The torch for the Atlanta 1996 Olympic Games included 22 aluminum reeds, one for each of the modern Olympic Games held to that point. The center of the torch, where it is held, is Georgia pecan wood, with wider gold bands at the top and bottom of the torch.
The names of each Olympic host city are etched in the gold band at the bottom of the torch.
As is custom, the torch was first lit in Greece and then flown to the United States, where the first torch carrier upon arrival was 1960 decathlon gold medalist Rafer Johnson. It was Johnson who was the final torch bearer at the previous Olympics in the United States, the Los Angeles 1984 Olympic Games.
The torch then traveled cross-country on a more than 15,000-mile journey, with 12,467 torch bearers. There was even a trip into space aboard the Space Shuttle Columbia.
The penultimate torch bearer was swimmer Janet Evans, a four-time gold medalist. She had the responsibility of carrying the flame to 1960 boxing gold medalist Muhammad Ali, who lit the Olympic Flame in what became an all-time Olympic moment.
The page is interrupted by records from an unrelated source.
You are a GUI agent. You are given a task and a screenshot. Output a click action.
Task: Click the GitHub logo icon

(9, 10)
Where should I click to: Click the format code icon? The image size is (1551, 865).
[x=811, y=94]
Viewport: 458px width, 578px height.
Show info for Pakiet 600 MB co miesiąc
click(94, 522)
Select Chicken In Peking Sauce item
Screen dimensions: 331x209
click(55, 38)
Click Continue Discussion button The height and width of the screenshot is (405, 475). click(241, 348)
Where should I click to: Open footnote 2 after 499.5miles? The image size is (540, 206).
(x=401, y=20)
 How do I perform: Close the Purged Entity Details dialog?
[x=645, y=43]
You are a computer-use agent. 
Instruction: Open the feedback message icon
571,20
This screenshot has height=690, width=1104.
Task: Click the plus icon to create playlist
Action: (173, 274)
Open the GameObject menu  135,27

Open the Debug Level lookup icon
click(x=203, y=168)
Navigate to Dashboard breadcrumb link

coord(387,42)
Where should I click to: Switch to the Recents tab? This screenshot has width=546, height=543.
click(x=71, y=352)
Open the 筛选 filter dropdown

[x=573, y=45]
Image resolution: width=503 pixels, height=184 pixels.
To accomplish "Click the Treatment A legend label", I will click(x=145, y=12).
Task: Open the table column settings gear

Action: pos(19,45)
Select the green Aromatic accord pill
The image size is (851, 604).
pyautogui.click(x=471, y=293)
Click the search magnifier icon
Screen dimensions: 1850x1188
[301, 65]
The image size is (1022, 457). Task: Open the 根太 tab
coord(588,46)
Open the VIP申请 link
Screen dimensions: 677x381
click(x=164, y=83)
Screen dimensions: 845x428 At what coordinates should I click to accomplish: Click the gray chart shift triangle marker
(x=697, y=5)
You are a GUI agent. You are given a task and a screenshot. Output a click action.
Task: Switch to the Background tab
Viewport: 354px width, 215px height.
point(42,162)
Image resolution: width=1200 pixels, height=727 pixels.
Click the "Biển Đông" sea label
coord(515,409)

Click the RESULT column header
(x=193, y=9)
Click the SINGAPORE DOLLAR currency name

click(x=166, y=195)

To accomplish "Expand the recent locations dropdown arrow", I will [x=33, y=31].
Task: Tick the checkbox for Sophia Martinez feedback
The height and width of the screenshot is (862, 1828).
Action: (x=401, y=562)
“To stand there in front of the world and inspire even more young people like myself, to be and do and accomplish anything we want to do, it was an epiphany for me,” said Evans, noting that while the Atlanta 1996 Olympic Games were her third Olympics, this was the first time she attended the Opening Ceremonies because swimmers usually remained home to rest for competition the day after the Ceremonies. “It was a defining moment in my Olympic career.”
The Atlanta 1996 Olympic Games featured athletes from 197 nations competing in 271 medal events. The United States led the medal count with 101 medals: 44 gold, 32 silver and 25 bronze.
The Atlanta Paralympics featured athletes from 104 nations competing in 508 medal events. The United States claimed 159 medals: 47 gold, 46 silver and 66 bronze.